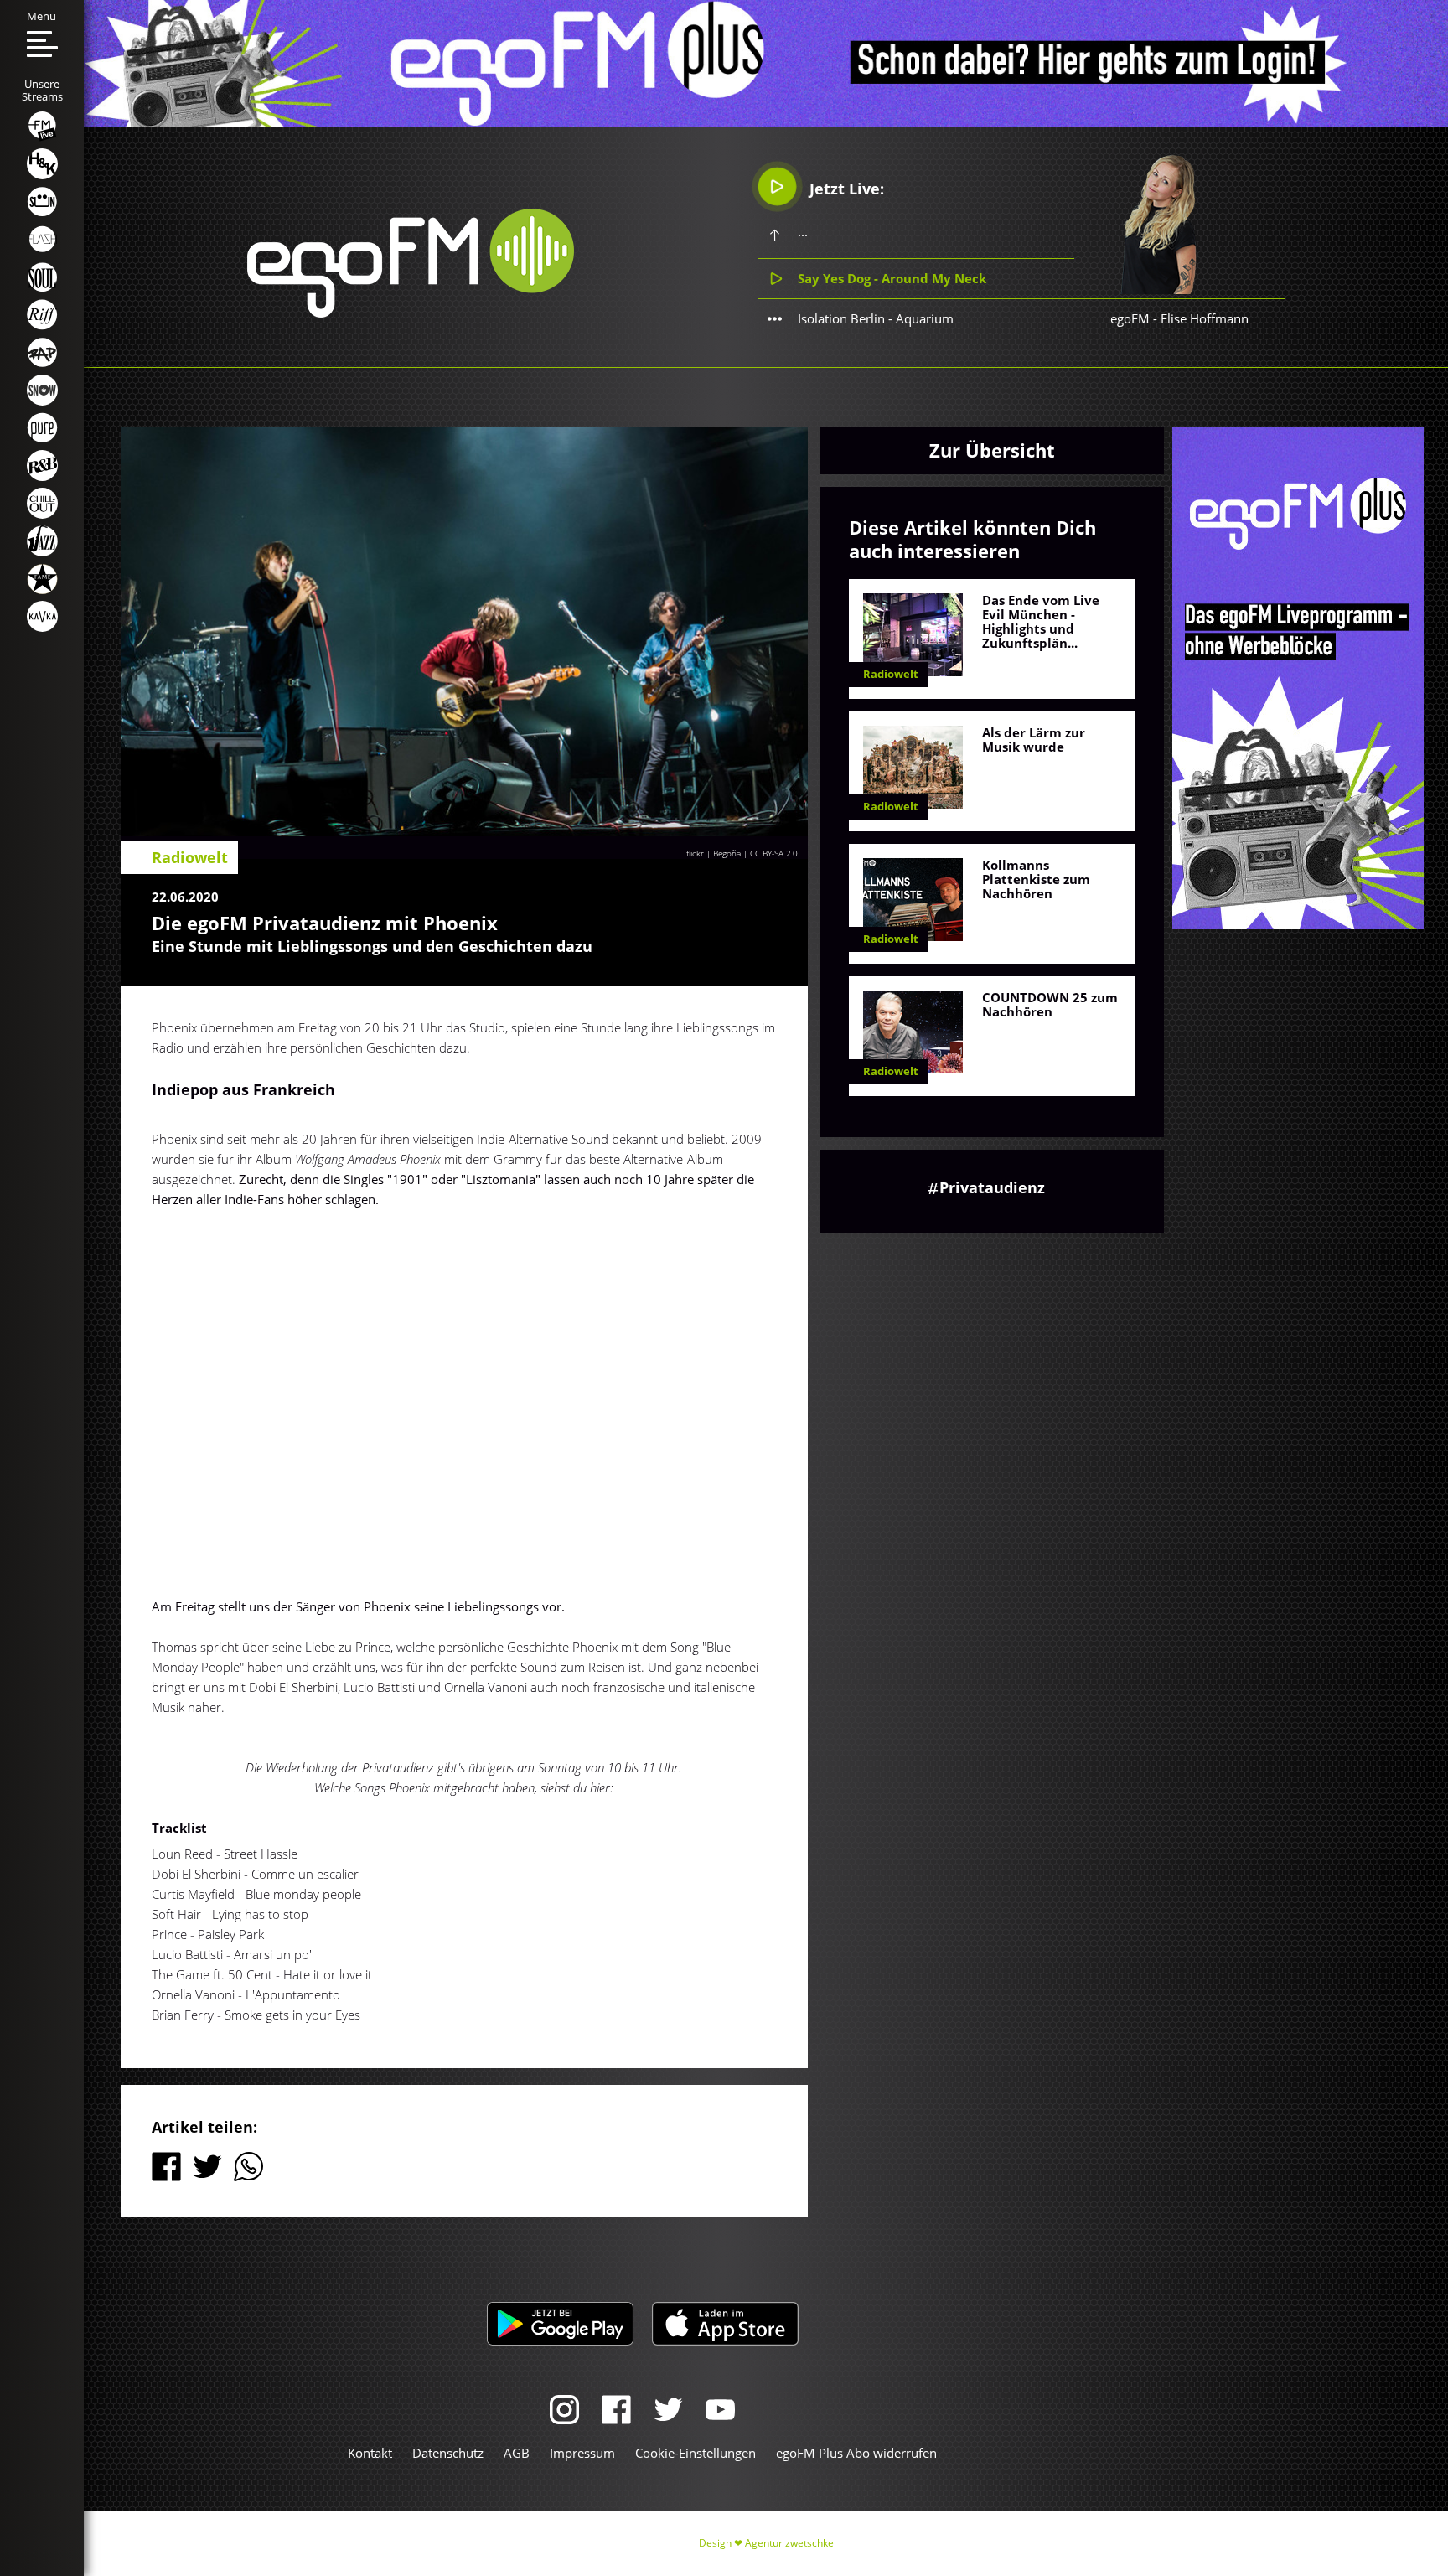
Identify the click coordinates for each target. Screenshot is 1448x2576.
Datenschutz (448, 2452)
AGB (517, 2452)
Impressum (582, 2452)
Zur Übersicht (992, 450)
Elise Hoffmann (1205, 318)
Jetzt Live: (844, 188)
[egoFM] (410, 312)
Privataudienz (992, 1187)
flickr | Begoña (713, 853)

__Exercise goal__
Word for word, print all of the data; skip the pictures.

__Solution for this exercise__
Identify the click coordinates for each target. Screenshot is 1448x2576.
Datenschutz (448, 2452)
AGB (517, 2452)
Impressum (582, 2452)
Zur Übersicht (992, 450)
Elise Hoffmann (1205, 318)
Jetzt Live: (844, 188)
[egoFM] (410, 312)
Privataudienz (992, 1187)
flickr | Begoña (713, 853)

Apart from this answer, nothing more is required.